983 rows × 2 columns

Plot the Tasiyagnunpa observations by month

Your task
  1. If applicable, replace any variable names with the names you defined previously.
  2. Replace column_name_used_for_ecoregion_color and column_name_used_for_slider with the column names you wish to use.
  3. Customize your plot with your choice of title, tile source, color map, and size.
# Join the occurrences with the plotting GeoDataFrame
occurrence_gdf = ecoregions_plot_gdf.join(occurrence_df)

# Get the plot bounds so they don't change with the slider
xmin, ymin, xmax, ymax = occurrence_gdf.total_bounds

# Plot occurrence by ecoregion and month
migration_plot = (
    occurrence_gdf
    .hvplot(
        c=column_name_used_for_shape_color,
        groupby=column_name_used_for_slider,
        # Use background tiles
        geo=True, crs=ccrs.Mercator(), tiles='CartoLight',
        title="Your Title Here",
        xlim=(xmin, xmax), ylim=(ymin, ymax),
        frame_height=600,
        widget_location='bottom'
    )
)

# Save the plot
migration_plot.save('migration.html', embed=True)

# Show the plot
migration_plot
NameError: name 'column_name_used_for_shape_color' is not defined
See our solution!
# Join the occurrences with the plotting GeoDataFrame
occurrence_gdf = ecoregions_plot_gdf.join(occurrence_df)
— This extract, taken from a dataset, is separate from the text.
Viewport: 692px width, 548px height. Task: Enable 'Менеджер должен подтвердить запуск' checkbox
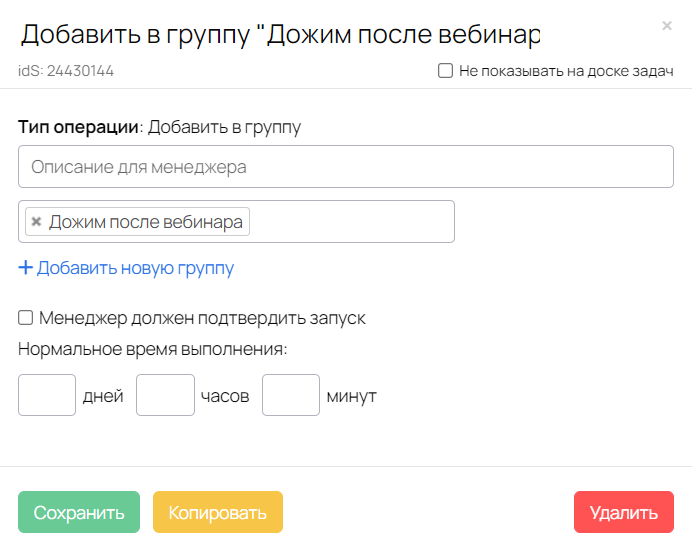[26, 318]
# Get the plot bounds so they don't change with the slider
xmin, ymin, xmax, ymax = occurrence_gdf.total_bounds

# Define the slider widget
slider = pn.widgets.DiscreteSlider(
    name='month', 
    options={calendar.month_name[i]: i for i in range(1, 13)}
)

# Plot occurrence by ecoregion and month
migration_plot = (
    occurrence_gdf
    .hvplot(
        c='norm_occurrences',
        groupby='month',
        # Use background tiles
        geo=True, crs=ccrs.Mercator(), tiles='CartoLight',
        title="Tasiyagnunpa migration",
        xlim=(xmin, xmax), ylim=(ymin, ymax),
        frame_height=600,
        colorbar=False,
        widgets={'month': slider},
        widget_location='bottom'
    )
)

# Save the plot
migration_plot.save('migration.html', embed=True)

# Show the plot
migration_plot

::: {.content-visible when-format=“html”} :::

Want an EXTRA CHALLENGE?

Notice that the month slider displays numbers instead of the month name. Use pn.widgets.DiscreteSlider() with the options= parameter set to give the months names. You might want to try asking ChatGPT how to do this, or look at the documentation for pn.widgets.DiscreteSlider(). This is pretty tricky!